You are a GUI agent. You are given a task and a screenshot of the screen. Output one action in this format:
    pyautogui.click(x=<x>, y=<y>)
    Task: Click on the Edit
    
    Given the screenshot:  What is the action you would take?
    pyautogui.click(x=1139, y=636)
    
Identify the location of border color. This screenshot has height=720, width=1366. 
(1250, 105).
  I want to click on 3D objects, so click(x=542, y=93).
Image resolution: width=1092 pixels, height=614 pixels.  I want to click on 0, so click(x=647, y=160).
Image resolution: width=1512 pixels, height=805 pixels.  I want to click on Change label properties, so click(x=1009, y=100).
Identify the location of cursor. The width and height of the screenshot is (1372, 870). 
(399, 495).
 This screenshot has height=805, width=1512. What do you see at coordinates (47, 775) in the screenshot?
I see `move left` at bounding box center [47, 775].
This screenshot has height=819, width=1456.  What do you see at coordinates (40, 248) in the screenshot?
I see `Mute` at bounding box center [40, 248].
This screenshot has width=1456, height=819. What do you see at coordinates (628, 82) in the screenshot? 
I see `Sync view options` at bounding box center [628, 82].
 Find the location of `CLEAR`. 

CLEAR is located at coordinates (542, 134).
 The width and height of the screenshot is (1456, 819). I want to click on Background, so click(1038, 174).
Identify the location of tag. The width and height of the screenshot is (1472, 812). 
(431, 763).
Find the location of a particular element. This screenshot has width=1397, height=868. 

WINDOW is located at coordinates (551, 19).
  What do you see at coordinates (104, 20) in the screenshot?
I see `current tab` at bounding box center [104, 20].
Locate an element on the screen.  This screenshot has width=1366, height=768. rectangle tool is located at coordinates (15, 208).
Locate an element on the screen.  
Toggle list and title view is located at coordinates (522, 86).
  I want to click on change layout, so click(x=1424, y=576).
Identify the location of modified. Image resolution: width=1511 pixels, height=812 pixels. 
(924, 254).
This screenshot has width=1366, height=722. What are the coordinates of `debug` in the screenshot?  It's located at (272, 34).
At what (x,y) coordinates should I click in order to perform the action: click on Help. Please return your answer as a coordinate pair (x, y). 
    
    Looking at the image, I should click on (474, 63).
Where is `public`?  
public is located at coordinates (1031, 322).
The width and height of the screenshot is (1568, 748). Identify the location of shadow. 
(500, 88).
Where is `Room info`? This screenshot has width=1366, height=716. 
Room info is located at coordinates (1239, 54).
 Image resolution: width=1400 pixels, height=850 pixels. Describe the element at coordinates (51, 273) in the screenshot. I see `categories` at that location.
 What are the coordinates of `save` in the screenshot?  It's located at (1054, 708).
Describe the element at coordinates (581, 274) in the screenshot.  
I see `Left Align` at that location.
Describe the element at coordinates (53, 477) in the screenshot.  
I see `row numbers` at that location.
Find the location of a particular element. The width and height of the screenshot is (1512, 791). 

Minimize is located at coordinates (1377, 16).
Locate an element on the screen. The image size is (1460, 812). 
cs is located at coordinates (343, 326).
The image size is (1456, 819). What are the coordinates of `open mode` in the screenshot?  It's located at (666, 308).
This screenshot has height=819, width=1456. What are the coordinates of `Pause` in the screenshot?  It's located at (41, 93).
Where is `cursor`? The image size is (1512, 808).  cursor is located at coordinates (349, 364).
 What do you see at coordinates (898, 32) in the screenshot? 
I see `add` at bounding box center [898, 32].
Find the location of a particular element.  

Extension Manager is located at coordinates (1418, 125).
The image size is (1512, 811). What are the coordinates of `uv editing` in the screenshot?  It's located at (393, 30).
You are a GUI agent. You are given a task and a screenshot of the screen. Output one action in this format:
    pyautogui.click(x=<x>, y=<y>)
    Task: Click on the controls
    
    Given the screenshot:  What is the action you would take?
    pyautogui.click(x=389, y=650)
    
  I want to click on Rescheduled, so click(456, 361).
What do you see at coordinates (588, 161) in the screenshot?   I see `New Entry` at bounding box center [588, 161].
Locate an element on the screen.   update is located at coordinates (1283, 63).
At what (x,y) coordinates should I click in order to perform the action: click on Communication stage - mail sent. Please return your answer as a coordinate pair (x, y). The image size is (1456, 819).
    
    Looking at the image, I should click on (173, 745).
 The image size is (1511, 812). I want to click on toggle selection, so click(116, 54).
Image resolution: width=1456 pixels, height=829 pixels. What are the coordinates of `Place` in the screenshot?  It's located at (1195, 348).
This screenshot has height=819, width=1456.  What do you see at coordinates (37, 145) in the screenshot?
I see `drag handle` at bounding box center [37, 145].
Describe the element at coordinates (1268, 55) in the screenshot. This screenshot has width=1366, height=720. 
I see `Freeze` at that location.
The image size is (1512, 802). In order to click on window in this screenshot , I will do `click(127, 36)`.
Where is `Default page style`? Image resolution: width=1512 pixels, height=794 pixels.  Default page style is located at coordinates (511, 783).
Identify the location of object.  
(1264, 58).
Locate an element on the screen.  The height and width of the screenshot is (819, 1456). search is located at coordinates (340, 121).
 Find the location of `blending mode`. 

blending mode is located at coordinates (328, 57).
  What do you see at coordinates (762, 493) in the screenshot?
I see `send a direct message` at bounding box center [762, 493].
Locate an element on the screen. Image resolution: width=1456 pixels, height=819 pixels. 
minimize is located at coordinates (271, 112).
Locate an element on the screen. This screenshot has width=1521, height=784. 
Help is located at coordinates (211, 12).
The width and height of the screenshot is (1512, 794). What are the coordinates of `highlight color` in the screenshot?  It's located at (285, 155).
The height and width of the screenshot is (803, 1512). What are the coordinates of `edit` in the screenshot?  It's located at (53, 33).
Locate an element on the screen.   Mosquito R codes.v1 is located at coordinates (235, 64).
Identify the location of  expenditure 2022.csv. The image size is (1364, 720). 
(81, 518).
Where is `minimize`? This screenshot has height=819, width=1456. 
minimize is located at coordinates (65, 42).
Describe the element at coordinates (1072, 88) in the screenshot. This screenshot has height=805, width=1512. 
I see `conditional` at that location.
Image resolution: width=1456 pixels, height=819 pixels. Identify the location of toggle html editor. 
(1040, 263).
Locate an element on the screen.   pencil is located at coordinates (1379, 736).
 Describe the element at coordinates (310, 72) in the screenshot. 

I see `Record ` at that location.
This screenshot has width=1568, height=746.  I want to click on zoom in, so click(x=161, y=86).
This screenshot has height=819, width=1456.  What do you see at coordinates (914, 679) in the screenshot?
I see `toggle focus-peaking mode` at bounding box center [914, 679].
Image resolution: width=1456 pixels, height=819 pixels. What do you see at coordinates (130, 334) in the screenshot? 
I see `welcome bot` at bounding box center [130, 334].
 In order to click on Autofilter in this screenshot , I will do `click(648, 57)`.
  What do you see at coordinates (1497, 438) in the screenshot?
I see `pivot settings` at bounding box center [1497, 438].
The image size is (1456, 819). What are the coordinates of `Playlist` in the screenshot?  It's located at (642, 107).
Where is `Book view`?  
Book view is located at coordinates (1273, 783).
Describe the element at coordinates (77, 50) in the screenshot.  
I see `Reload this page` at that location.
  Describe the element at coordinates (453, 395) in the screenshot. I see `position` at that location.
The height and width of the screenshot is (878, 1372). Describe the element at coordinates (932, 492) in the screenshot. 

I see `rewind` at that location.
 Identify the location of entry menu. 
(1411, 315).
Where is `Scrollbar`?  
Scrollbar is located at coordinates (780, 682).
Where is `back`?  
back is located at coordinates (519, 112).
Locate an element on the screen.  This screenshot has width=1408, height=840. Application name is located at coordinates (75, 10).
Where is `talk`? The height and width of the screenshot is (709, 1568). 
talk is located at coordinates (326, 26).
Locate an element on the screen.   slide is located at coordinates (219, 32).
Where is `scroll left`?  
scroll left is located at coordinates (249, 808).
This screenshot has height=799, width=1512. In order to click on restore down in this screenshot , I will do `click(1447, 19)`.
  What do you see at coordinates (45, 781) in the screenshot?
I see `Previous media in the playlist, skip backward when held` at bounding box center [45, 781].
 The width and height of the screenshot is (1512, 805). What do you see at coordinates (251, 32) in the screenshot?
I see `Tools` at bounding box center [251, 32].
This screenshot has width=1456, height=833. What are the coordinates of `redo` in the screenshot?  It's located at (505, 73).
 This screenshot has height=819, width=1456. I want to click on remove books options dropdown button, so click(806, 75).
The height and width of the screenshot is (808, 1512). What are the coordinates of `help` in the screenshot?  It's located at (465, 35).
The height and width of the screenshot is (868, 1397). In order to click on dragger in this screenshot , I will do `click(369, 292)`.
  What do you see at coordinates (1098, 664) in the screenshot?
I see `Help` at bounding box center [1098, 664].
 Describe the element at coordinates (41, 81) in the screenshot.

__What to do__
Retype the lines verbatim, beginning at the line that contains "Image resolution: width=1456 pixels, height=829" and stopping after the line that contains "minimize is located at coordinates (271, 112).".

__Completed task__
Image resolution: width=1456 pixels, height=829 pixels. What are the coordinates of `Place` in the screenshot?  It's located at (1195, 348).
This screenshot has height=819, width=1456.  What do you see at coordinates (37, 145) in the screenshot?
I see `drag handle` at bounding box center [37, 145].
Describe the element at coordinates (1268, 55) in the screenshot. This screenshot has width=1366, height=720. 
I see `Freeze` at that location.
The image size is (1512, 802). In order to click on window in this screenshot , I will do `click(127, 36)`.
Where is `Default page style`? Image resolution: width=1512 pixels, height=794 pixels.  Default page style is located at coordinates (511, 783).
Identify the location of object.  
(1264, 58).
Locate an element on the screen.  The height and width of the screenshot is (819, 1456). search is located at coordinates (340, 121).
 Find the location of `blending mode`. 

blending mode is located at coordinates (328, 57).
  What do you see at coordinates (762, 493) in the screenshot?
I see `send a direct message` at bounding box center [762, 493].
Locate an element on the screen. Image resolution: width=1456 pixels, height=819 pixels. 
minimize is located at coordinates (271, 112).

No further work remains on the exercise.